I followed your advice and installed mitmproxy (basically fiddler2 but open source), which was easy enough, and managed to find that the app just posts GET requests the homepage, which result in a 302 Temporarily Moved, which ends on a public S3 folder.
The GET request includes some “ID”, which I’m not sure I should post publicly, maybe it might identify me? It’s like:
GET http://www.naturespace.com/ns5ios/?command=download&path=%2Fmedia%2Fmodules%2Fcom.HolographicAudioTheater.Naturespace.Aegir&lang=en&id=REDACTED&bvrs=5.15&sysv=16.5&model=iPhone&bid=com.HolographicAudioTheater.Naturespace&sys=iOS&loc=en_DE HTTP/1.1
But yes, it seems the files are encrypted. I couldn’t find anything to open them, and no file identifier knows what it is. If you manage to get somewhere, that’d be awesome, my tech knowledge definitely ends here lol.
I guess it’s not actually illegal to post this, since it really is just a public folder, so if anyone els wants to look at it, here’s a file.

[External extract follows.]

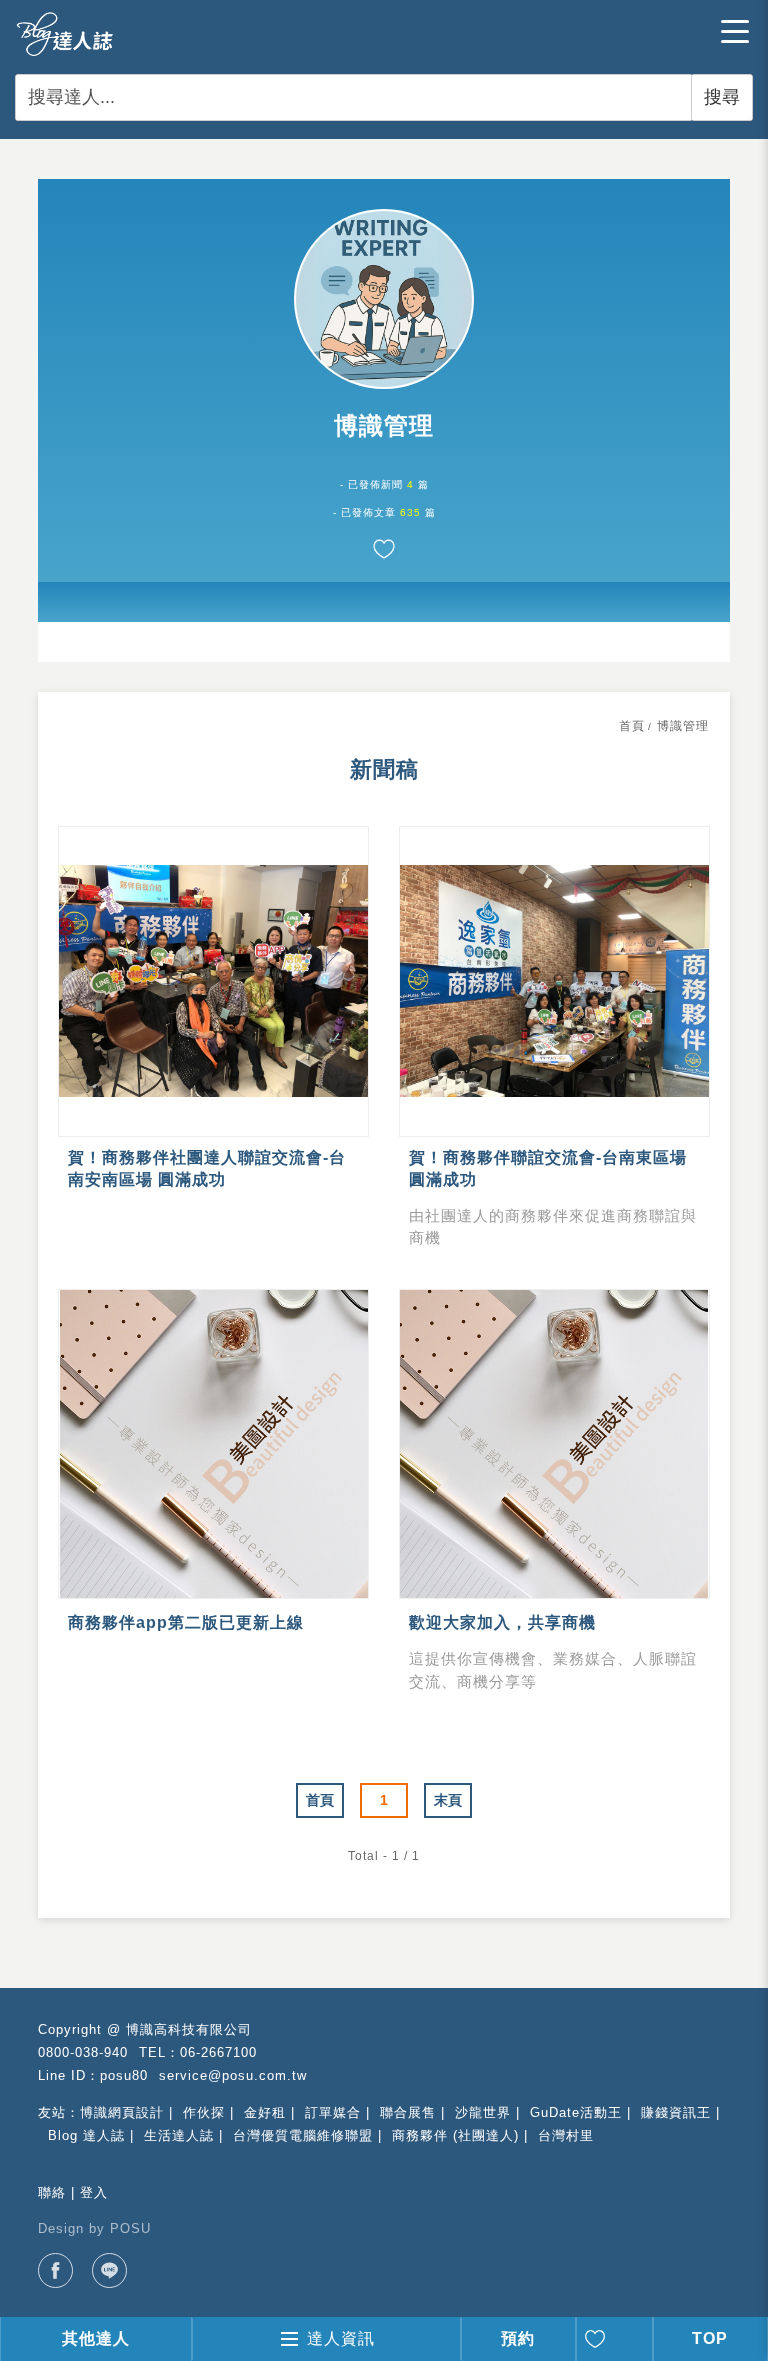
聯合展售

Interesting, looks like they might be using a completely different file format for iOS versus Android. In any case, I’ve knocked up a script which will extract the track.ogg file from any pack of your choosing. Pasting directly here to see if it works (haven’t tried sharing code on Lemmy).
You can browse available packs using the below URL. If you want to find out a pack name, just copy the banner image URL for it and you’ll see the “com.whatever” name in the URL itself.
http://www.naturespace.com/android/v3/store/?live=true&udid=0
Code:
import sys import requests import hashlib import io import zipfile ns_baseurl = "https://s3.amazonaws.com/naturespace/kindle_catalog/" # Encryption key key = b'DE2#We@(# sffsFSHfssfhsSFHSs_+&Gaa s,W.Z./lSFGSDF! NOWG!fjasdflasdkfjSADFKJASdflskgj fdkaG8HS42dncuFFSe=-56a' def decryptNS(content): x = 1025 y = 0 dec = bytearray() for i in range(x,len(content)): if ((i+1024) % 1024) != 0: dec += bytes([content[i] ^ key[y % len(key)]]) y = y+1 return dec if __name__ == '__main__': if len(sys.argv) < 2: print("Please provide a pack/module name (e.g. 'com.HolographicAudioTheater.Naturespace.TheImaginarium')") sys.exit(0) pack = sys.argv[1] json_url = ns_baseurl + pack + "/data.json" size = requests.get(json_url).json()["packageSize"] print(size) hashval = hashlib.sha1((pack + "8DvJx25sXwNwq2p" + size).encode()).hexdigest() dlurl = ns_baseurl + pack + "/" + hashval + "/" + pack + ".nzp" print(dlurl) content = decryptNS(requests.get(dlurl).content) """ with open(pack + ".zip", "wb") as f: f.write(content) """ zipf = io.BytesIO(content) zipfile = zipfile.ZipFile(zipf, 'r') track_nsp = zipfile.read('track.nsp') track_ogg = decryptNS(track_nsp) with open(pack + "_track.ogg", "wb") as f: f.write(track_ogg)
Damn, that’s genuinely impressive. Well done!
:O Wow.
That is just simply amazing. Can confirm it works.
The file names are always the same, prefix and the sounds name, e.g. if the sound is called “The Electric Forest” it’s com.HolographicAudioTheater.Naturespace.TheElectricForest.
I guess I could write a scraper and parse the whole collection.
Well, thank you kind stranger on the internet.